Road trip was as good as could be expected


May 30, 1994|By Jim Henneman | Jim Henneman,Sun Staff Writer

All things considered, the road trip just concluded by the Orioles was as good as possible. Which, considering the high degree of expectation and the current climate, probably means it wasn't hot enough.

When they left town 11 days ago, the Orioles had lost five of their past six games, a stretch they would extend to seven of eight. They were caught in a horrendous batting slump that was causing nervous reactions all over the 75-mile drawing radius.

Brady Anderson and Mike Devereaux, the top two hitters in the lineup, had just started to give indications of shaking their doldrums. But Rafael Palmeiro, on the tail end of an impressive 24-game hitting streak, and Harold Baines, who hit third and fourth, had a mild case of the blahs.

Cal Ripken, the club's RBI leader in the No. 5 spot, was swinging a productive but not overpowering bat. Chris Hoiles had to be dropped in the batting order and both Chris Sabo and Jeffrey Hammonds were missing. That left Leo (Remember Me, I Used To Be On The Trading Block) Gomez as the team's hottest hitter.

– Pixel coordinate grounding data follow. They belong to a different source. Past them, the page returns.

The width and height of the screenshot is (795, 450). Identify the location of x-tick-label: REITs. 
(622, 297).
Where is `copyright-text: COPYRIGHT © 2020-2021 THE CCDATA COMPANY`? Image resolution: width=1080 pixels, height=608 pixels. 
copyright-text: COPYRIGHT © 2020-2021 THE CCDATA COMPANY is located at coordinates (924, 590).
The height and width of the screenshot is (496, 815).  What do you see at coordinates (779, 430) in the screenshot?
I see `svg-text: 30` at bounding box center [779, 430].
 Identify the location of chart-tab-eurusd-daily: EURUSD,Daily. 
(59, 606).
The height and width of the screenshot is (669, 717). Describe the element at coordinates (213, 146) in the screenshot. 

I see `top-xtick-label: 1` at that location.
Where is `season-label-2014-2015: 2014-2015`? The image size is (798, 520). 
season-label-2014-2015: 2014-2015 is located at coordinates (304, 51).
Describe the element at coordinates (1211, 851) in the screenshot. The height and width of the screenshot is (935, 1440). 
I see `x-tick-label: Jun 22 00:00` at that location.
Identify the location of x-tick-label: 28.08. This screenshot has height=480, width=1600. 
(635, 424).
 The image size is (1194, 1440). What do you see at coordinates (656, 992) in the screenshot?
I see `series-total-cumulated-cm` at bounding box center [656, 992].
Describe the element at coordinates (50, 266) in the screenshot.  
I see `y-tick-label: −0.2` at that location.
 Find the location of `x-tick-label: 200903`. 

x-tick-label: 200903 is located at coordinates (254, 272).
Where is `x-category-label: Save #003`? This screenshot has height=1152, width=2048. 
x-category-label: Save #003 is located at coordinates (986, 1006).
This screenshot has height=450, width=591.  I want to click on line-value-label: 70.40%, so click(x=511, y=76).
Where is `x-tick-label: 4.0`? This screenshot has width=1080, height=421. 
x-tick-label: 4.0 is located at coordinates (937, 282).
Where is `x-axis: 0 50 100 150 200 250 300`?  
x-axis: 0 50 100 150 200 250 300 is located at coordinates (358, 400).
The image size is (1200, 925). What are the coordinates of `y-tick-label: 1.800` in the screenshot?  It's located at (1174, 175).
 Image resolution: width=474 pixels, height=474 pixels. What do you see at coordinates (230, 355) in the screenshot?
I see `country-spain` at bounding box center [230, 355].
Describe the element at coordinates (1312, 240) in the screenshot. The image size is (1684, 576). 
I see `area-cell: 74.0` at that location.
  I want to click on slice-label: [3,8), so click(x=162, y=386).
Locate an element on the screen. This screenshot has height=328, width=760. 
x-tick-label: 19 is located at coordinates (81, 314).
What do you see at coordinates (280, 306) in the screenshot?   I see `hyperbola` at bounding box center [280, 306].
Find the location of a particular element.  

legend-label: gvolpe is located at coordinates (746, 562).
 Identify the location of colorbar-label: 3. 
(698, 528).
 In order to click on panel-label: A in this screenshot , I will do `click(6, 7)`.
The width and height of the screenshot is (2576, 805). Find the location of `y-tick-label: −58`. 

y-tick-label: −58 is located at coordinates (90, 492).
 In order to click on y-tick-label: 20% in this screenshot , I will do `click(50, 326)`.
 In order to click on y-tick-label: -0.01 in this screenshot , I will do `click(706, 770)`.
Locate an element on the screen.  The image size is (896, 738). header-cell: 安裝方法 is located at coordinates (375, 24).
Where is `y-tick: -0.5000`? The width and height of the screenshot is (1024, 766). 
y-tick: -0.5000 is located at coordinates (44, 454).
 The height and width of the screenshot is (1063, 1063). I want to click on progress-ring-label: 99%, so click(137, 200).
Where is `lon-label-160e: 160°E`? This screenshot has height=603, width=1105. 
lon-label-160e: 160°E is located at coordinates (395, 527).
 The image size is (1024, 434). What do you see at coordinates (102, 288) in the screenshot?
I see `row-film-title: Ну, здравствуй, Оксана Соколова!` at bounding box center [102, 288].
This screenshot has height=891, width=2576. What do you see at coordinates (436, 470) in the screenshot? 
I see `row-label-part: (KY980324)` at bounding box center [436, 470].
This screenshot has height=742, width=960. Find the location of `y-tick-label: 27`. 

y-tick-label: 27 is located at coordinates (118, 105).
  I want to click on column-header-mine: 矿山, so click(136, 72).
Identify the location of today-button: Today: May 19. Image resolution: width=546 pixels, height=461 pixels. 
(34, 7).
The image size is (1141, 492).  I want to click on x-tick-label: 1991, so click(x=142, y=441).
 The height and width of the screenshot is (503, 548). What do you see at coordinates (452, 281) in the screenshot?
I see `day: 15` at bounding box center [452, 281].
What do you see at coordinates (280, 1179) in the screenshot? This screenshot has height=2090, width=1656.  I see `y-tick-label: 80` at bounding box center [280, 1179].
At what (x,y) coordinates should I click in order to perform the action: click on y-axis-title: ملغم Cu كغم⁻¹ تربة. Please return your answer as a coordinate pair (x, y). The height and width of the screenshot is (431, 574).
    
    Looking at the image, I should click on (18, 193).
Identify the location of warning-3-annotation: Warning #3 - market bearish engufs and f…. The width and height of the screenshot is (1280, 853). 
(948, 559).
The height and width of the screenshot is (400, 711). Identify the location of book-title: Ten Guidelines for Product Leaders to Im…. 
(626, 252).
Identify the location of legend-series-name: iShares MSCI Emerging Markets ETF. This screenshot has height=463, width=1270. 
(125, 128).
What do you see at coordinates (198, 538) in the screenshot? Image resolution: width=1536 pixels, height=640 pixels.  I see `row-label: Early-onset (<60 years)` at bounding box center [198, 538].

It was hardly the most encouraging of situations. No longer was it possible for the American League's Eastern Division title to be clinched before Father's Day, as some apparently had expected.

But, on the first traditional holiday checkpoint of the season, here's the bottom line on the last nine games -- the Orioles won the three games they were supposed to win; lost two games they basically had no chance of winning; and split the remaining four.

Considering there were two first-place teams, the New York Yankees and Chicago White Sox, involved, the trip by any reasonable definition should be classified as a success. Whether such performances are good enough will be determined during the next few months.

After 46 games, a few chinks have appeared in the Orioles' armor. Offensively they have not produced as effectively as expected. The pitching staff overall has been generally good, but hardly trouble-free.

Overall, only the defense has performed consistently at a level of excellence.

There are still questions but, because it isn't July or August, more time is needed to provide the answers. It'll take awhile to determine if this team better resembles the 1983 -- or 1984 -- Orioles. You can forget the 1927 Yankees.